▶ [RECORDS SHOWN]:
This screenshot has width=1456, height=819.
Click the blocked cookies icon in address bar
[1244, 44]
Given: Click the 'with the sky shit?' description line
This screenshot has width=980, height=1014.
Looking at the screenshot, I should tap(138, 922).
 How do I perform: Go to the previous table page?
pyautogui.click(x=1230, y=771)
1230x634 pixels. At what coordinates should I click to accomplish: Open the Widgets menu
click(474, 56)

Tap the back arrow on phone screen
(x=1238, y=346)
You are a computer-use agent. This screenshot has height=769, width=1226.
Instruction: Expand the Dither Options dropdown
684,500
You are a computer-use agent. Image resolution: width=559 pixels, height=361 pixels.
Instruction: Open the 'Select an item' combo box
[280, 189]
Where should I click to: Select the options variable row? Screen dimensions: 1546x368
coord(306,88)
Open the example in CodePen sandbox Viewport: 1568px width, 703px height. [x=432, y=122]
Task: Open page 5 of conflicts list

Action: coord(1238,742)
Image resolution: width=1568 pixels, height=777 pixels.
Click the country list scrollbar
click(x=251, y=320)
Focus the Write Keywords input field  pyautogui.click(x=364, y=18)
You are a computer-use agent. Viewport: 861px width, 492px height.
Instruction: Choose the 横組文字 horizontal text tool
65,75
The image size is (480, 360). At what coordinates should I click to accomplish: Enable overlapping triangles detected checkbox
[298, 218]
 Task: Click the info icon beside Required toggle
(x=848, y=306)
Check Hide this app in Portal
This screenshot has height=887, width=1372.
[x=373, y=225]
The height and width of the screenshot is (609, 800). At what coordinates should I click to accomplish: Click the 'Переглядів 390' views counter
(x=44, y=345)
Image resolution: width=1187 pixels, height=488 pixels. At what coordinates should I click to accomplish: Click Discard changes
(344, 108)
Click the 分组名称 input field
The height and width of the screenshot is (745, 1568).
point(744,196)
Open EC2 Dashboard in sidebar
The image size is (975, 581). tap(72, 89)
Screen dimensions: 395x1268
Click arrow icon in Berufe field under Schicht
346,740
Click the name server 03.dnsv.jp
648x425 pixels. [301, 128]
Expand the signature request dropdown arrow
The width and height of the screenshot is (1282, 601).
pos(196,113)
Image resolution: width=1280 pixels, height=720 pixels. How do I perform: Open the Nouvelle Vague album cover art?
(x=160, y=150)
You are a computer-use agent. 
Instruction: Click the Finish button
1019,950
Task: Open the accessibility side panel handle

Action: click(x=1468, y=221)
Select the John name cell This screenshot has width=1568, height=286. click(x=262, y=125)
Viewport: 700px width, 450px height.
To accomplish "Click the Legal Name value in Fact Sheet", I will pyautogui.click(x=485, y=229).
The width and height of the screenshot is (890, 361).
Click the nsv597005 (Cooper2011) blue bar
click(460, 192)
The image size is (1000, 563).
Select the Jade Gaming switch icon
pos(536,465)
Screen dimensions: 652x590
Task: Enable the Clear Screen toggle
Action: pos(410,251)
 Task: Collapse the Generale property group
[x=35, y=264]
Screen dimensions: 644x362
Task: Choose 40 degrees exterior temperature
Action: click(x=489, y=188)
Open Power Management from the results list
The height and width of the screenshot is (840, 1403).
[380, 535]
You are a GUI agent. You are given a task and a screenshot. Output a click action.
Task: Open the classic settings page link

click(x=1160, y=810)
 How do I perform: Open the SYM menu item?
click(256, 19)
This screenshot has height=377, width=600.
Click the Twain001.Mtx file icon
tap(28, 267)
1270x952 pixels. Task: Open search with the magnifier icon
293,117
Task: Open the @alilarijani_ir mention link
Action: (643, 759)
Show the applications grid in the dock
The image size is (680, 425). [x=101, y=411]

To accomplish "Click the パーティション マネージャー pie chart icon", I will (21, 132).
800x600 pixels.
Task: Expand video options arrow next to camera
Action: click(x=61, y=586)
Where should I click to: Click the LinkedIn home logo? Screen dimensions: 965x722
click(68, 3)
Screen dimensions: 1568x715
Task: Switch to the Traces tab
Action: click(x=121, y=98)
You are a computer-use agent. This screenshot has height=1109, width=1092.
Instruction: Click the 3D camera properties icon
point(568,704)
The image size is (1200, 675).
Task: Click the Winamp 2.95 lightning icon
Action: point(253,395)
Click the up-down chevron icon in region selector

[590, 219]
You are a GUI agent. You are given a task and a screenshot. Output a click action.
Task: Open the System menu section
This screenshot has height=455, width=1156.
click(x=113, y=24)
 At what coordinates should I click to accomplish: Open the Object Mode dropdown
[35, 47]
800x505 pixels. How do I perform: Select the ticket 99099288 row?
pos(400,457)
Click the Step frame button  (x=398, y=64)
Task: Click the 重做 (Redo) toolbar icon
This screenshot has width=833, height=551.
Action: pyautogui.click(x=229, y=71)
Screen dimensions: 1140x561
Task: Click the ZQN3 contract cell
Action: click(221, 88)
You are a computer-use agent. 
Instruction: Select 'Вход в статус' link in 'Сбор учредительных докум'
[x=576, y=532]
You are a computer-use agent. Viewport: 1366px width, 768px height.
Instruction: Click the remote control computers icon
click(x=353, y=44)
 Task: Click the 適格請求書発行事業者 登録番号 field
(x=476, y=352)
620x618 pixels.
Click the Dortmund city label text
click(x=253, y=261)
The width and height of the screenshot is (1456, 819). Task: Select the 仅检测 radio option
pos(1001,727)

▶ [WHAT YOU WILL DO]:
Reproduce the records without changes, beginning at the line that contains "Click the name server 03.dnsv.jp" and stopping after the line that contains "Action: click(x=61, y=586)".

▶ [EXERCISE RESPONSE]:
Click the name server 03.dnsv.jp
648x425 pixels. [301, 128]
Expand the signature request dropdown arrow
The width and height of the screenshot is (1282, 601).
pos(196,113)
Image resolution: width=1280 pixels, height=720 pixels. How do I perform: Open the Nouvelle Vague album cover art?
(x=160, y=150)
You are a computer-use agent. 
Instruction: Click the Finish button
1019,950
Task: Open the accessibility side panel handle

Action: click(x=1468, y=221)
Select the John name cell This screenshot has width=1568, height=286. click(x=262, y=125)
Viewport: 700px width, 450px height.
To accomplish "Click the Legal Name value in Fact Sheet", I will pyautogui.click(x=485, y=229).
The width and height of the screenshot is (890, 361).
Click the nsv597005 (Cooper2011) blue bar
click(460, 192)
The image size is (1000, 563).
Select the Jade Gaming switch icon
pos(536,465)
Screen dimensions: 652x590
Task: Enable the Clear Screen toggle
Action: pos(410,251)
 Task: Collapse the Generale property group
[x=35, y=264]
Screen dimensions: 644x362
Task: Choose 40 degrees exterior temperature
Action: click(x=489, y=188)
Open Power Management from the results list
The height and width of the screenshot is (840, 1403).
[380, 535]
You are a GUI agent. You are given a task and a screenshot. Output a click action.
Task: Open the classic settings page link

click(x=1160, y=810)
 How do I perform: Open the SYM menu item?
click(256, 19)
This screenshot has height=377, width=600.
Click the Twain001.Mtx file icon
tap(28, 267)
1270x952 pixels. Task: Open search with the magnifier icon
293,117
Task: Open the @alilarijani_ir mention link
Action: (643, 759)
Show the applications grid in the dock
The image size is (680, 425). [x=101, y=411]

To accomplish "Click the パーティション マネージャー pie chart icon", I will (21, 132).
800x600 pixels.
Task: Expand video options arrow next to camera
Action: click(x=61, y=586)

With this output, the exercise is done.